Besides, System Restore is a necessary evil to deal with Windows' built-in self-destruct button. :p

You could argue there is justifiable cause for MS to include IE in their OS. After all, an OS in today's world isn't much use without a web browser. Personally, I think forcing MS to include other browsers in their OS is wrong. I don't see what is anti-competitive about including your own browser in your own product. What's next? Will they be forced to include a selection of media players, backup programs, image editors etc.?

I don't see system restore as necessary for Windows self-destroying - I've only ever had one Windows install die on me. It's more useful for catastrophic hard drive failure. After all, as the saying goes "It's not a case of if your hard drive fails, it's when".

Flibster
22-03-2010, 08:38
Will they be forced to include a selection of media players, backup programs, image editors etc.?

MS were forced to produce a version of Windows without Media Player. Version N iirc and I've never seen a copy of it.

It still had Media Player on the disk, it just didn't install it and you had to do install it if you wanted it through add/remove programs.

Daz
22-03-2010, 12:06
I can just picture lawyers from Acronis, Symantec, et al sharpening their pencils as we speak.
I dont think they'll be bothered, their money is made in the server/enterprise storage markets, I cant imagine the home market being any great percentage.

Fine - make it apply equally to all operating systems then.
MacOS, Linux, yadda yadda yadda...
I dont think Linux is a fair comparison really - distro's are combinations of other people's software. I can download the kernel on it's own, or the gnome desktop, or any individual part of the gnome desktop, if I wanted to - source code and all :)

It's difficult really.

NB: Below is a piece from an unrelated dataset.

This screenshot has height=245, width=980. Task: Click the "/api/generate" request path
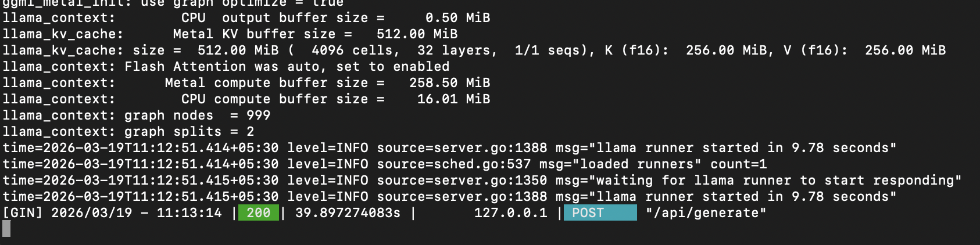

I do feel for Microsoft, but they're in such a dominant position that it's easy to argue they can affect markets to the detriment of competition - but what's a market? I never really felt that web browsers were a market - with them all being free (as in beer at least) - and IE's market share was falling without regulatory intervention.

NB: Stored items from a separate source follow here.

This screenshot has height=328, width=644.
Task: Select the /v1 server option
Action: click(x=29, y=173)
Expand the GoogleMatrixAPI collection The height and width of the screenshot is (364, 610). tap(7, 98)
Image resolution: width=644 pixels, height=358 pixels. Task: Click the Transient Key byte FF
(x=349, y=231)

I think it's more important that government makes sure MS complies properly with open standards so there's a level playing field. IE6 still causes so many web dev headaches, though not so much outside of business these days at least. IE7 wasn't much better, IE8 is decent IE9 will be better still - and this was brought about by competition, not EU sanctions/regulations.

Davey_Pitch
22-03-2010, 19:12
Is it possible to create a system image on an external drive as a scheduled task, say once a month or something like that? I'm not worried about doing it on my laptop as I don't keep anything vital on it that would require backing up, but if I get Win 7 on my desktop PC (which has 2 500GB external drives always connected) it could be very handy :)

LeperousDust
22-03-2010, 20:23
Yep thats all really easy to set up, esp if you keep in connected. Windows isn't so good if you regulary have the drive disconnected. It just doesnt do anything about it. And then i suddenly have "1 issue" next time i restart, i'd much rather it politely ask me to plug the drive i usually use in or postpone backup... I need to set my server up again, wifi backups where much nicer...

Admiral Huddy
23-03-2010, 10:28
It does a decent job and pretty quickly too.

I still prefer instant access to my personal data backups rather than wrapped in an application extension. However, once a month I backup an entire image of the system to external HDD and create a rescue disk. I still use SyncBackSE for daily backups of personal data to a separate internal HDD.